Grief support groups, condolence advice, funeral etiquette and more
A continutaion of the "When a Spouse or Partner Dies" thread.
Latest Conversations: 9 hours ago
This might be a rough time for many of you. Do what you feel you need to do to get through it. Remember, someone is here almost all the time to talk to you.
Started by Legacy.com Dec 28, 2017.
Started by David Heggi. Last reply by David Heggi Nov 22, 2017.
Started by denise. Last reply by Marsha H Oct 25, 2017.
I don't understand why the funeral home did that Joanne, the one I used just had to have me sign one on the policies over to them and then the insurance company paid them and then sent the rest to me, what a horrible way to do someone when they are hurting too bad to be able to take time to figure it out. When my 1st husband passed he didn't have insurance, thank God my uncle stepped in and paid for it, even then we were given an option on installments for 6 months which we didn't use but was a great option
Did the research for the U.S. to see if there was something similar to B.C. Memorial Funeral Services, but unfortunately as Mary.Jane said it's all about money. Couldn't find a thing out there. Sorry, wish I could have helped.
Thanks to everyone.
To everyone ... In Canada we have 'B.C. Memorial and there is an extremely small fee. What they do is take over almost everything and you can a lovely low-cost funeral or, if the family decides they want a large funeral they will give the best prices. They are there (thank God) to stop Funeral Homes from gouging grieving families. I will research and try to find out if the U.S. has something like this.

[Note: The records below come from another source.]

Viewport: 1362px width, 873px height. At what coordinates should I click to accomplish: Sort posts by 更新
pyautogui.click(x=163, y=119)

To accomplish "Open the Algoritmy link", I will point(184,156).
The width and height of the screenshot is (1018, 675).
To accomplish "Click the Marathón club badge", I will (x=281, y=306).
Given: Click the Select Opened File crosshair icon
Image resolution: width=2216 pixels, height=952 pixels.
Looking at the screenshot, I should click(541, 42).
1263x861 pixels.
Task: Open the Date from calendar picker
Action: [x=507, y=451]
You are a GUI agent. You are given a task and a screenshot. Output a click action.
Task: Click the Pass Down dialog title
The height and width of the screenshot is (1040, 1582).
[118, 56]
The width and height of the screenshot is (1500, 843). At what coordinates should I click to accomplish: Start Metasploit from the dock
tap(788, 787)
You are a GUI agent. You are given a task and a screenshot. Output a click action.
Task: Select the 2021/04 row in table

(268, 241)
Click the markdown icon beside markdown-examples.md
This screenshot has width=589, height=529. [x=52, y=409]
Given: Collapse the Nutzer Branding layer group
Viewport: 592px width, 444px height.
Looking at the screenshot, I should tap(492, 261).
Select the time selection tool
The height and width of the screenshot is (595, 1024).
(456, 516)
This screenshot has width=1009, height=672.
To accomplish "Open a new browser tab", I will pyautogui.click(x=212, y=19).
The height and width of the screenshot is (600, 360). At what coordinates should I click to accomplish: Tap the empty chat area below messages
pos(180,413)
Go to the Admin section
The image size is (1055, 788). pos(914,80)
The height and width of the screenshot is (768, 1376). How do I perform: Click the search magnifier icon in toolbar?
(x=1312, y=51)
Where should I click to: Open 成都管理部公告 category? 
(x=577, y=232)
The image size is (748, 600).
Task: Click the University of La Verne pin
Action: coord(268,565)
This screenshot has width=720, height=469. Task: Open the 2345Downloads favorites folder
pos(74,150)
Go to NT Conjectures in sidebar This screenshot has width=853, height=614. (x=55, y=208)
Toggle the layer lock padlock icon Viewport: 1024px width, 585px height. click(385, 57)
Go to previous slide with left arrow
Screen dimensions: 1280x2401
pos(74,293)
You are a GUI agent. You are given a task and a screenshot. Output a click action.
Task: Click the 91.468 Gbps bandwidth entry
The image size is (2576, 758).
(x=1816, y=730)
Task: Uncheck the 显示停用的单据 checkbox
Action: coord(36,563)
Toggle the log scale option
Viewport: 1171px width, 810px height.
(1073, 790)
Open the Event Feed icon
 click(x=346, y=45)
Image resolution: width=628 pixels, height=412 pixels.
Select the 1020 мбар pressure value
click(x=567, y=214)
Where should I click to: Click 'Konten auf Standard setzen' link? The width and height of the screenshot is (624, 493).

For Ernie, he was cremated $250 with a lovely walnut box for his ashes which I keep so we can have our ashes strewn over the Pitt River when my time comes. I had a 'Celebration of Life' with Power Point of everyone in the family, friends and of course Ernie ... all those wonderful memories and I made the music. After we had tea in another room (I was in shock so don't remember much of it, but was told the whole thing was lovely) the total cost for me was $2,000. I probably could have gone cheaper, but I had no help with preparing for this. I am so sorry there wasn't anyone there to help you out.
Joanne......You shouldn't have had to worry about so much after Jack's passing. That alone is full time, 24/7 grief and to worry about the funeral home keeping his ashes until payment was made is inconceivable. I too had my husband cremated and was lucky enough to have my brother in-law pay the funeral home until the life insurance check came in which was only about a month. That alone was a lot to think about, the last thing I wanted to do was make phone calls and schedule meetings. I can only imagine the un-necessary added stress you felt. I'm sorry you had to go through that. Sending a hug your way.
Joanne, I'm so sorry for all your pain, I think you were right when you said we were kindred spirits. I cant imagine losing a loved one so close to the holidays and the thought of the funeral home holding him hostage is just appalling , sending you hugs
Dear Joanne ... I am so sorry your husband Jack had to go through so much at such a young age. I know it was difficult for you as well; then Jack passing a week before Christmas and on top of it all the stress of paying for the funeral. It seems all about money and a down payment should have been sufficient to bury your Jack. I certainly can understand how you feel numb with things happening so quickly and the shock of it all.
When my Ernie passed away he had Celiac Disease and it took forever to get a doctor to diagnose him. Every week I would have to take him to the hospital to get an IV as he was losing weight so quickly. Like you, I just did what I had to and didn't ever think he would die. Then he had his last bad bout and was comatose and I rushed him into ER and stood my ground! By this time at 6' 6" tall my beloved only weighed 156 lbs., and he was ready to give up. Thankfully after multiple tests they found out what he had and we rectified it with diet and he packed on more weight than he ever had before. We thought it was clear sailing until 2 years later he was having stomach issues again and pain and we found he had pancreatic cancer, but were told it was caught in time and surgery would fix the issue. The specialists made many mistakes and by the time we were aware his pancreatic cancer was inoperable. I tried so hard to keep things normal in our lives not realizing he was going to die from this horrific disease and I had to watch him lose weight once again. What hurt my heart the most is he looked at me as if 'I could fix it' but this time it was out of my control. We had one last New Year's Eve bringing in 2011 and he was gone by April 27, 2011. It took me forever to realize he was gone. How I still miss him now, but, it's a far less agonizing pain in my heart than at the beginning. I will always miss and love him dearly.
Thank you so much for venting Joanne. I just thought I would tell you some of the things that happened to Ernie as hearing other people's stories can often help.